A few dozen protestors make the 1-mile trek from their tent city in Kanawha Plaza uphill to City Hall. They crowd into the front row of City Council chambers, ready to hear the fate of a resolution sponsored by Councilman E. Martin Jewell. Will his effort pass, allowing their encampment to stay, unencumbered by legalities? Or will they continue a delicate dance with police and elected officials?
Mayor Dwight Jones so far has been watching without stepping in, and council members aren't sure what to do. In the end, they say they need more time to contemplate the consequences, and take no action on Jewell's resolution to support the protest.

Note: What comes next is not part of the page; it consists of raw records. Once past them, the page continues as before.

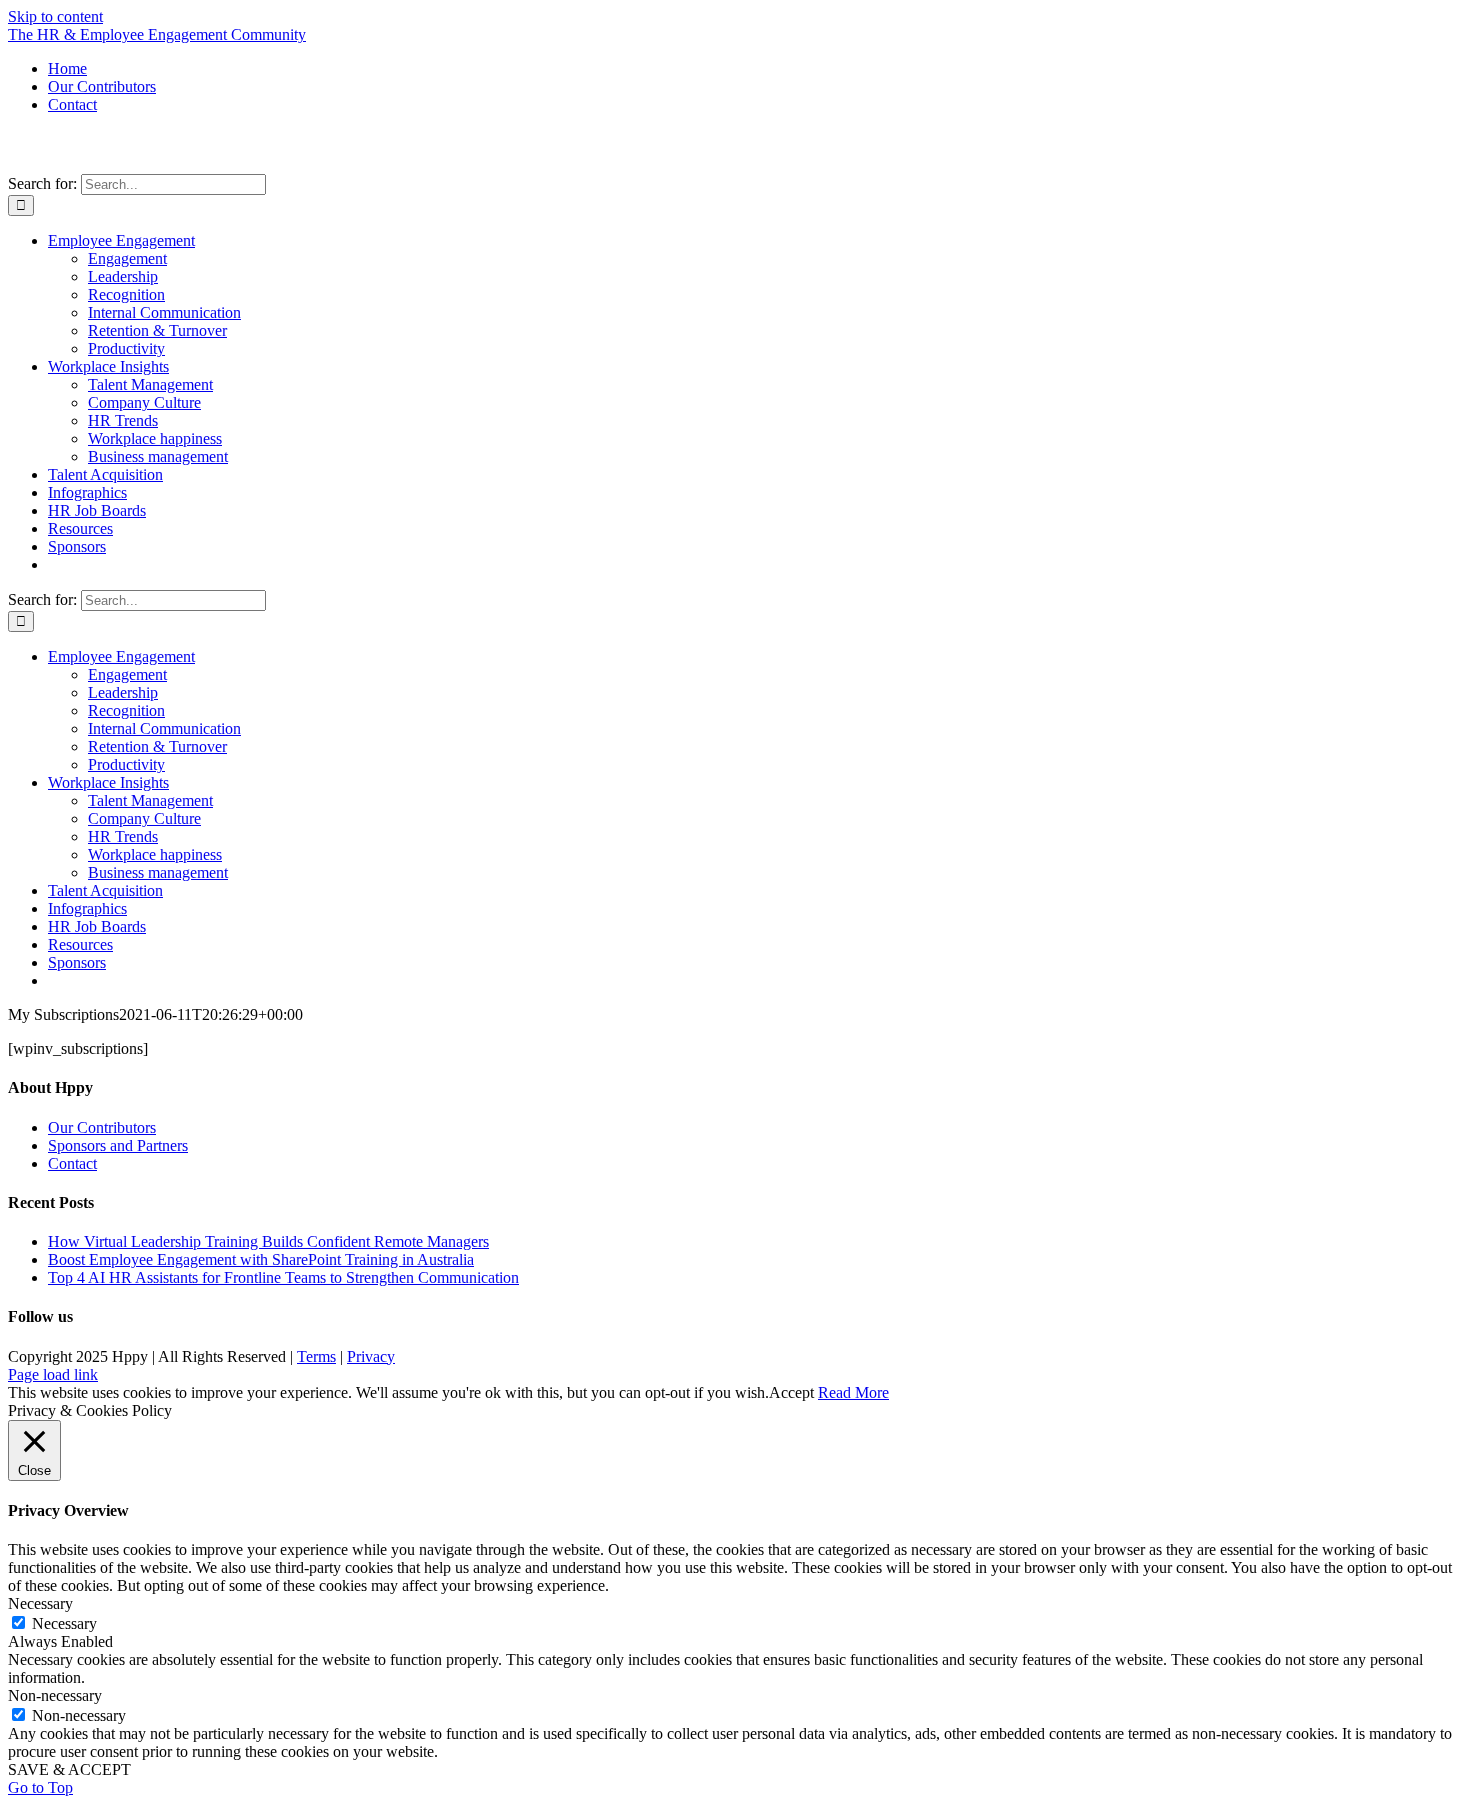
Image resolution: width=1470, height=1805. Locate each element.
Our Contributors (102, 1127)
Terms (316, 1356)
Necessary (64, 1623)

During the vote, the protestors turn their hands downward, silently wiggling their fingers back and forth in a show of disapproval.
Afterward, a gangly man with a graying shock of beard hops into an elevator along with a group of other, younger occupiers. In a movement that proudly rejects the notion of having leaders, Farid Alan Schintzius, 63, likens himself to a mentor.
"We didn't win anything," one protestor complains. Schintzius, the de facto spokesman for a group that has yet to choose one, addresses the situation quickly.
"This is Richmond," he intones. "Keeping them from coming in and cracking heads, keeping the conversation civil — is winning."
For Occupy Richmond, perhaps the most important thing is time. It's at the center of every decision, discussion and question about the protest that descended on Kanawha Plaza in the heart of the city's financial district.
When would protestors be satisfied that their message made a difference? And how long would they stay in tents, sleeping alongside homeless people in downtown Richmond? Protestors acknowledged the uncertainty even as they made plans to bear down for the inevitable cold weather.
They racked up 15 nights in the plaza. Police made several visits, informing protestors that the encampment was illegal unless they obtained proper permits. Three days after that City Council vote, Mayor Jones visited the encampment last week. He invited representatives from the group to meet with him, explaining that the city's tolerance for the protest was waning.
Early on Monday, around 1 a.m., their time ran out.
Dozens of uniformed and mounted police officers arrived, protestors say, forming lines on the sidewalk and streets surrounding the plaza. Campers inside the park were told they had an hour to collect their belongings and leave before the encampment was bulldozed.
Will Carino, a member of the group's media team, says that as the occupiers and homeless filed out of the park, police and city workers began placing tents, supplies and whatever the protestors couldn't recover into garbage bins.
At least 9 protestors, including Schintzius, were arrested for violating the ordinance that prevents camping in the city's parks, Style Weekly confirmed Monday. After refusing to leave the park and provide their information to police they were taken to Richmond City Jail, Carino says.
Hours later, the only evidence of the Occupy Richmond that remained were leftover tarps and nylon tents bulldozed into piles at the park's west end. But protestors were getting reorganized at sunrise.